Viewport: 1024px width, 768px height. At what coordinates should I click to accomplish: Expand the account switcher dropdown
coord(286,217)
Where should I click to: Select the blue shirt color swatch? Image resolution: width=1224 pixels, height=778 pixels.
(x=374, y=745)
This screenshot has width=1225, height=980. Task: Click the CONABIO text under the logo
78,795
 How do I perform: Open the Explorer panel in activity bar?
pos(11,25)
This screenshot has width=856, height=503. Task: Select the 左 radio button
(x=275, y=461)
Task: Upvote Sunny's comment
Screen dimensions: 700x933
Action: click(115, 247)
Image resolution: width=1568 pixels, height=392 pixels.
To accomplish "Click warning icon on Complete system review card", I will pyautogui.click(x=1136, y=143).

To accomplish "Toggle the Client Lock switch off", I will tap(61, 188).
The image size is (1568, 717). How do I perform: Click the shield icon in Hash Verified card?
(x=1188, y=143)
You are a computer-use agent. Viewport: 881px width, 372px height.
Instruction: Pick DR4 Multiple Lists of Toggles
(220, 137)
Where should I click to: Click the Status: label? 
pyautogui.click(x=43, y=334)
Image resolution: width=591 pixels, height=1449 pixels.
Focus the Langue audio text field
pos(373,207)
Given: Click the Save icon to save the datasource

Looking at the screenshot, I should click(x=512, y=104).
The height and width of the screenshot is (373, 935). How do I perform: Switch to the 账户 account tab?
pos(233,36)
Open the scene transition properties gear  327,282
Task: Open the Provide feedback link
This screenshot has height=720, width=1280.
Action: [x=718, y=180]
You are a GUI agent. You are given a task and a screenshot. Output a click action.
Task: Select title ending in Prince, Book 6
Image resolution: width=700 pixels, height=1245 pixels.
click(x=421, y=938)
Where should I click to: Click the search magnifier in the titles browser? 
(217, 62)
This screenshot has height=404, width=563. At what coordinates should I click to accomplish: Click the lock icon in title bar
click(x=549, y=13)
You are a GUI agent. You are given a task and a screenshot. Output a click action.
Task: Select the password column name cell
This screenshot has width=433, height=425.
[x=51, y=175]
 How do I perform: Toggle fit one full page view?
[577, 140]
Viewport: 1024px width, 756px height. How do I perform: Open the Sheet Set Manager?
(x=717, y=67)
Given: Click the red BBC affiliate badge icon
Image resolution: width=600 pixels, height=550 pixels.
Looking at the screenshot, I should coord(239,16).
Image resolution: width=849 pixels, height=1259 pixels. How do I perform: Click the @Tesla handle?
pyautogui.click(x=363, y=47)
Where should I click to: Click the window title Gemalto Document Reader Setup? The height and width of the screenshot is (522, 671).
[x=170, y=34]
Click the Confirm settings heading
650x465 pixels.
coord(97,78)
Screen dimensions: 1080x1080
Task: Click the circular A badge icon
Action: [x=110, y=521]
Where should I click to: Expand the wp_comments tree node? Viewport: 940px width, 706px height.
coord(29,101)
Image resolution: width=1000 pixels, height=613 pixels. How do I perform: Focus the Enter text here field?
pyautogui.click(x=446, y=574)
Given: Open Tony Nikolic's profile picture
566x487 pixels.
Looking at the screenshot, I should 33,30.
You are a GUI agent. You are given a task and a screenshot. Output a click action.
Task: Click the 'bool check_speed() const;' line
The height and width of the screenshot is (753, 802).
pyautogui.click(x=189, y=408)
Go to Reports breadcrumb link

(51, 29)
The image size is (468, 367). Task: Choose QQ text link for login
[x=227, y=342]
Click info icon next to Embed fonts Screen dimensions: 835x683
#####
Task instructions: Could you copy the listing above word for word?

Expected answer:
Viewport: 1024px width, 768px height. At what coordinates should I click to accomplish: Expand the account switcher dropdown
coord(286,217)
Where should I click to: Select the blue shirt color swatch? Image resolution: width=1224 pixels, height=778 pixels.
(x=374, y=745)
This screenshot has width=1225, height=980. Task: Click the CONABIO text under the logo
78,795
 How do I perform: Open the Explorer panel in activity bar?
pos(11,25)
This screenshot has width=856, height=503. Task: Select the 左 radio button
(x=275, y=461)
Task: Upvote Sunny's comment
Screen dimensions: 700x933
Action: click(115, 247)
Image resolution: width=1568 pixels, height=392 pixels.
To accomplish "Click warning icon on Complete system review card", I will pyautogui.click(x=1136, y=143).

To accomplish "Toggle the Client Lock switch off", I will tap(61, 188).
The image size is (1568, 717). How do I perform: Click the shield icon in Hash Verified card?
(x=1188, y=143)
You are a computer-use agent. Viewport: 881px width, 372px height.
Instruction: Pick DR4 Multiple Lists of Toggles
(220, 137)
Where should I click to: Click the Status: label? 
pyautogui.click(x=43, y=334)
Image resolution: width=591 pixels, height=1449 pixels.
Focus the Langue audio text field
pos(373,207)
Given: Click the Save icon to save the datasource

Looking at the screenshot, I should click(x=512, y=104).
The height and width of the screenshot is (373, 935). How do I perform: Switch to the 账户 account tab?
pos(233,36)
Open the scene transition properties gear  327,282
Task: Open the Provide feedback link
This screenshot has height=720, width=1280.
Action: [x=718, y=180]
You are a GUI agent. You are given a task and a screenshot. Output a click action.
Task: Select title ending in Prince, Book 6
Image resolution: width=700 pixels, height=1245 pixels.
click(x=421, y=938)
Where should I click to: Click the search magnifier in the titles browser? 
(217, 62)
This screenshot has height=404, width=563. At what coordinates should I click to accomplish: Click the lock icon in title bar
click(x=549, y=13)
You are a GUI agent. You are given a task and a screenshot. Output a click action.
Task: Select the password column name cell
This screenshot has width=433, height=425.
[x=51, y=175]
 How do I perform: Toggle fit one full page view?
[577, 140]
Viewport: 1024px width, 756px height. How do I perform: Open the Sheet Set Manager?
(x=717, y=67)
Given: Click the red BBC affiliate badge icon
Image resolution: width=600 pixels, height=550 pixels.
Looking at the screenshot, I should coord(239,16).
Image resolution: width=849 pixels, height=1259 pixels. How do I perform: Click the @Tesla handle?
pyautogui.click(x=363, y=47)
Where should I click to: Click the window title Gemalto Document Reader Setup? The height and width of the screenshot is (522, 671).
[x=170, y=34]
Click the Confirm settings heading
650x465 pixels.
coord(97,78)
Screen dimensions: 1080x1080
Task: Click the circular A badge icon
Action: [x=110, y=521]
Where should I click to: Expand the wp_comments tree node? Viewport: 940px width, 706px height.
coord(29,101)
Image resolution: width=1000 pixels, height=613 pixels. How do I perform: Focus the Enter text here field?
pyautogui.click(x=446, y=574)
Given: Open Tony Nikolic's profile picture
566x487 pixels.
Looking at the screenshot, I should 33,30.
You are a GUI agent. You are given a task and a screenshot. Output a click action.
Task: Click the 'bool check_speed() const;' line
The height and width of the screenshot is (753, 802).
pyautogui.click(x=189, y=408)
Go to Reports breadcrumb link

(51, 29)
The image size is (468, 367). Task: Choose QQ text link for login
[x=227, y=342]
Click info icon next to Embed fonts Screen dimensions: 835x683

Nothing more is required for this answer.